Given n matchsticks, determine how many equations of the form "A+B=C" can be formed. A, B, and C are integers constructed using matchsticks (if non-zero, the highest digit cannot be 0). The matchstick requirements for digits 0-9 are provided in a reference diagram.

Constraints:

• The plus and equals signs each require two matchsticks
• If A ≠ B, then A+B=C and B+A=C are considered different equations (A, B, C ≥ 0)
• All n matchsticks must be used

Algorithm Analysis

The total number of matchsticks available for digits is n-4, accounting for the two operators. Since forming a number requires at least two matchsticks, neither addend can exceed 1111.

Implementation Steps

1. Input Processing

int total_sticks;
cin >> total_sticks;
int digit_sticks = total_sticks - 4;

2. Matchstick Count Initialization

int stick_count[2223] = {6, 2, 5, 5, 4, 5, 6, 3, 7, 6};

3. Calculate Matchstick Requirements for Larger Numbers

for(int num = 10; num <= 2222; num++) {
    stick_count[num] = stick_count[num / 10] + stick_count[num % 10];
}

4. Equation Counting

Use nested loops to iterate through all possible pairs of addends (0 to 1111), calculate the required matchsticks for the sum, and verify if the total matches the available count.

Broken Necklace Problem

Problem Description

Given a necklace with N beads colored red (r), blue (b), or white (w), find the optimal breaking point that maximizes the number of consecutive beads collceted from both ends.
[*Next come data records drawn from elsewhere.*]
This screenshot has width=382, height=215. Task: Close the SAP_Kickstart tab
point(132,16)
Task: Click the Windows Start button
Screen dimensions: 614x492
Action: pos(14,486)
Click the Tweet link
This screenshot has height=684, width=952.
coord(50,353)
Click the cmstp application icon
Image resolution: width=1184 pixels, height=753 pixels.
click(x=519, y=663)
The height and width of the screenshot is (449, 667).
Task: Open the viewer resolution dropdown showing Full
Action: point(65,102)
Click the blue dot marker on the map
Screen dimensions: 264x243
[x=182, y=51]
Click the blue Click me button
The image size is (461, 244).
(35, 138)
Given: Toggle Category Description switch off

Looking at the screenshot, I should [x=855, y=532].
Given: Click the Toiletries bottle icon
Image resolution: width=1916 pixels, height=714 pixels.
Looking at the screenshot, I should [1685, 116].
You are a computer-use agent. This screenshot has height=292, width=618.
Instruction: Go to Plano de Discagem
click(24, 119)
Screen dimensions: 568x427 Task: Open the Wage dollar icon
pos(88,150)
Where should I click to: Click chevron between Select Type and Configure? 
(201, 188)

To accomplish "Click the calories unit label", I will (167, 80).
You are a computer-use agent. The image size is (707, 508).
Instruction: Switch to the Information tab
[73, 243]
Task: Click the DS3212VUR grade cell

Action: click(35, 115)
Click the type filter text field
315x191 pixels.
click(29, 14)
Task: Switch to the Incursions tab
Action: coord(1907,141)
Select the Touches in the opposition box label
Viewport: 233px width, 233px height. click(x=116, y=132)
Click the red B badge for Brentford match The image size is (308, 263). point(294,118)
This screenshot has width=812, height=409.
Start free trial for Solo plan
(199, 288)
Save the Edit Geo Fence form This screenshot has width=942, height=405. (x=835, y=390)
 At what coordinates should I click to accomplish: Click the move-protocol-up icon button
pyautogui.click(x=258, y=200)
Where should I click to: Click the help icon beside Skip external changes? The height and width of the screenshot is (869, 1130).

White beads can be considered as either red or blue during collection.

Algorithm Analysis

• Handle circular necklace structure
• Special handling for white beads
• Find optimal breaking point for maximum consecutive beads

Implementation Steps

1. Data Structure Setup

char beads[750];
int necklace_length;
cin >> necklace_length;
for(int i = 0; i < necklace_length; i++) {
    cin >> beads[i];
    beads[i + necklace_length] = beads[i]; // Duplicate for circular processing
}

2. Main Algorithm

int max_beads = 0;
for(int break_point = 0; break_point < necklace_length; break_point++) {
    int left_count = 0, right_count = 0;
    char left_color = ' ', right_color = ' ';
    
    // Count left side
    for(int i = break_point; i >= 0; i--) {
        if(beads[i] == 'w') left_count++;
        else {
            if(left_color == ' ') left_color = beads[i];
            if(beads[i] == left_color || beads[i] == 'w') left_count++;
            else break;
        }
    }
    
    // Count right side
    for(int i = break_point + 1; i < break_point + necklace_length; i++) {
        if(beads[i] == 'w') right_count++;
        else {
            if(right_color == ' ') right_color = beads[i];
            if(beads[i] == right_color || beads[i] == 'w') right_count++;
            else break;
        }
    }
    
    max_beads = max(max_beads, left_count + right_count);
}

3. Edge Case Handling

Check for all-white necklaces and ensure the solution doesn't exceed the necklace length.